MARIA OGNEVA'S BLOG
Hello, and welcome to my blog and the digital home for my thoughts. Most know me as @themaria, my handle across most social media sites and communities. My actual, given name is Maria Ogneva, and I love writing, traveling, eating, and spending time with my new husband.
I am passionate about how social media is changing the way we communicate, help and relate to each other, share news and make the world a smaller, more hospitable place. I work at Salesforce as Director of Product Marketing on the Communities product, where my job is to help customers (and the world at large) to be successful in building communities. I learn every day, and I share my thoughts and personal growth here.
Please note that the views expressed here are my own, and do not reflect those of my employer or any of our clients.
In the spirit of correct attribution, the above title is my cheeky take on Naughty By Nature’s OPP – if you don’t know what this song is, I can’t help you.
An unpleasant event happened to me very recently that made this post a necessity. Someone ripped off my content, to pass it off as his own. It wasn’t borrowed or repurposed; it was blatantly copied and pasted, passed off as someone else’s and even shared across Twitter as someone else’s creation. Now don’t get me wrong; this is not the first or the only, or even the last, time this has happened. But this was one of the more offensive examples. Following it, I had several conversations with various folks on Twitter, sharing similar stories.
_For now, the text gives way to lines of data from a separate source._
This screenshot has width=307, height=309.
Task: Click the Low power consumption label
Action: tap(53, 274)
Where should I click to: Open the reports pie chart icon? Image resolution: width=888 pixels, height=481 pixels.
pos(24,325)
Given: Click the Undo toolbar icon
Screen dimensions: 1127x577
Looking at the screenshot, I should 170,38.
I think there’s a need to talk about proper etiquette when repurposing and attributing, as well as how to protect yourself from stuff like this. I’m going to attack part 1 in this post, and part 2 in a later post.
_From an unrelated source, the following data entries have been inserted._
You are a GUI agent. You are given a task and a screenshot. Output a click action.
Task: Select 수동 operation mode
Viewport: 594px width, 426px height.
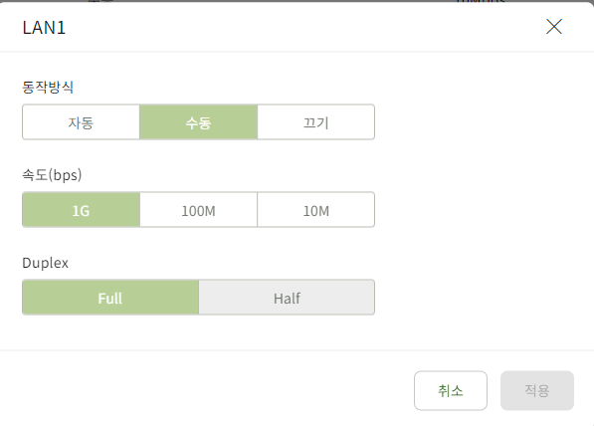point(199,122)

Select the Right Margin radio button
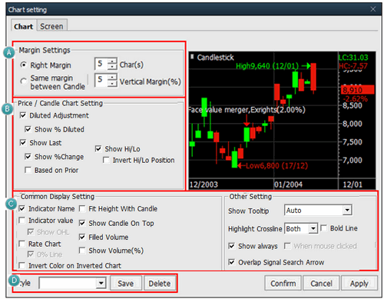(x=23, y=65)
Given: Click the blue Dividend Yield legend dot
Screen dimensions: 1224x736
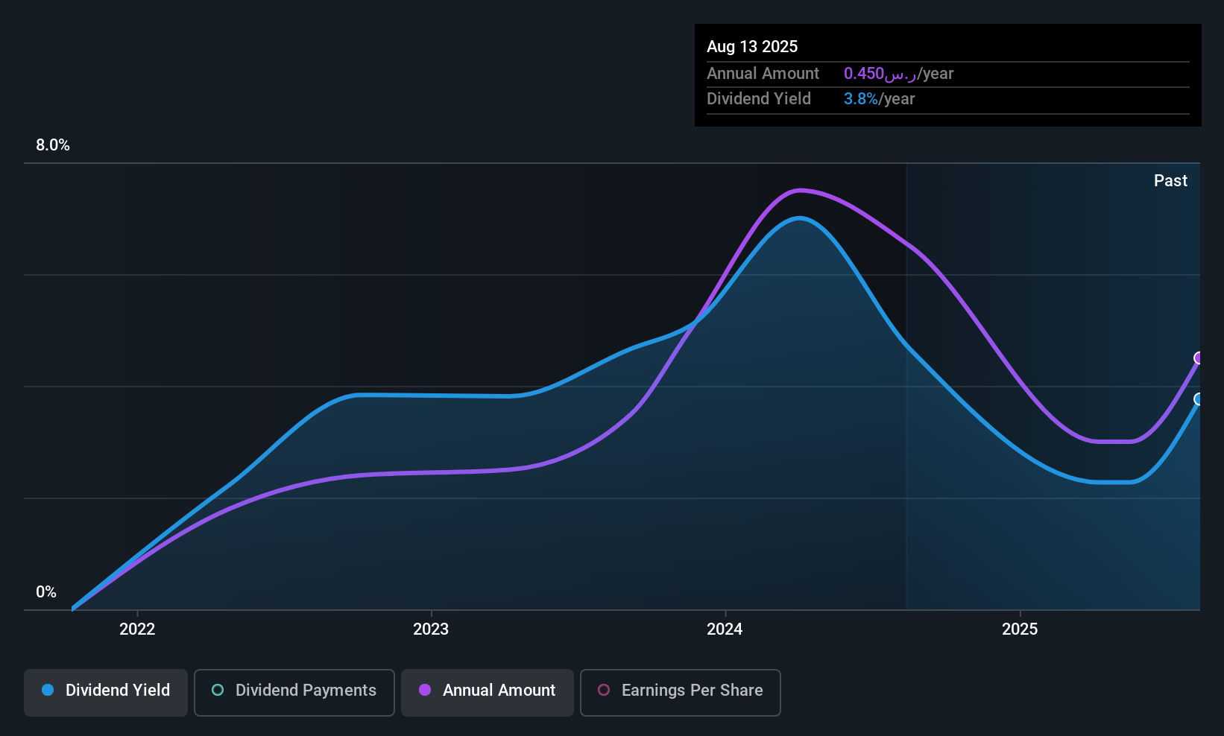Looking at the screenshot, I should (x=48, y=690).
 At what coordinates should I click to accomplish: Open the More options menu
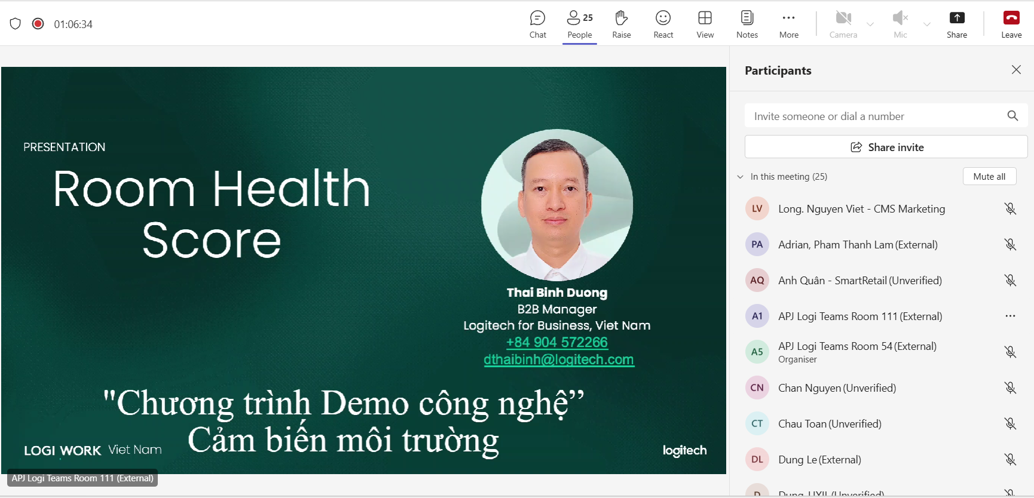tap(788, 24)
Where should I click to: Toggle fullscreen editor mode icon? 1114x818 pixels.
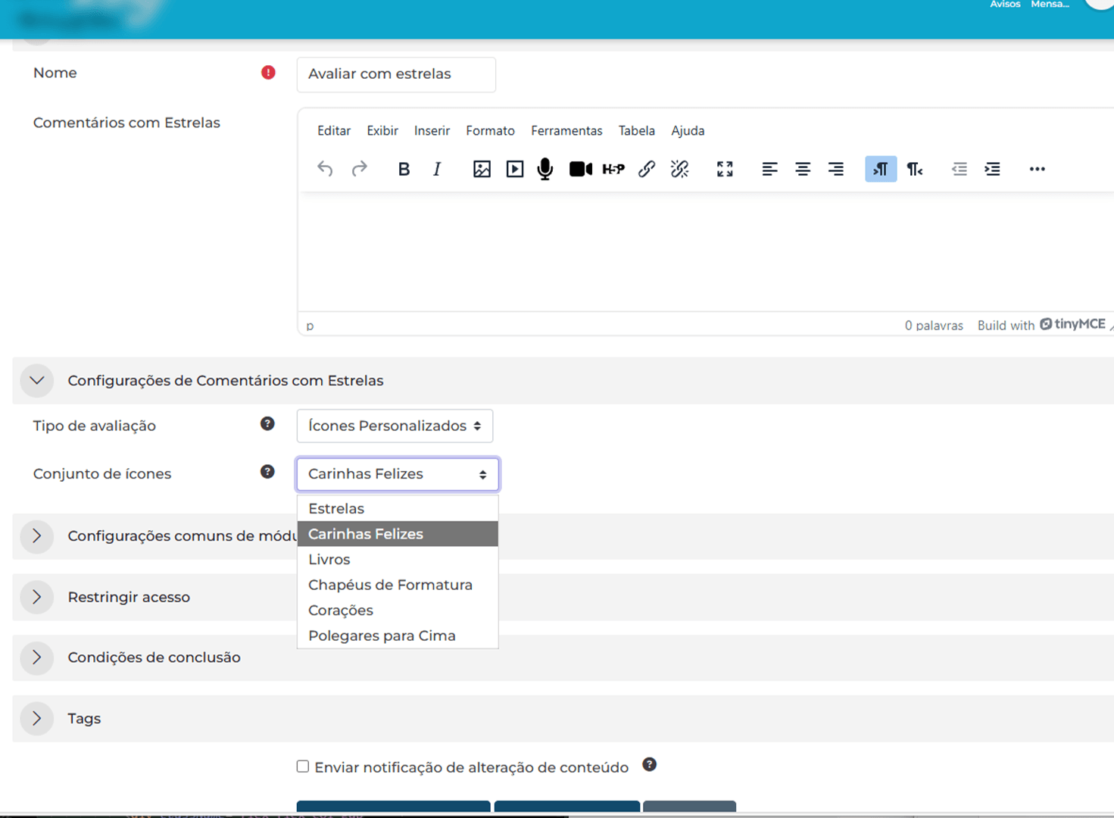point(725,169)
I wrote an article about 12 steps to finding a top-notch social media person, which became a solid hit on the Attensity blog, as well as on SocialMediaToday, where it was syndicated. It was picked as a leading story of the day, and even became the title of the daily content email that it sends to its subscribers (which is not a big deal to some, but I consider it an honor). It is still one of the more commented articles in SocialMediaToday. For a social media content producer, this level of engagement is a compliment of the highest order. While I was on my blogger high, I noticed that there was an article circulated around Twitter, which looked eerily similar. I clicked the link and saw the following (see below):
My heart sank. There it was, the article I worked so hard on, lifted word for word, with no commentary, nothing that says: “Hey, I found this great article Maria wrote. I agree with A, B, C, which I’m posting below. I would also like to add X, Y and Z”. With Jeremy’s picture and name prominently featured at the bottom (see below) and with my article starting with the word “I thought,” it basically looked like Jeremy thought what I had written.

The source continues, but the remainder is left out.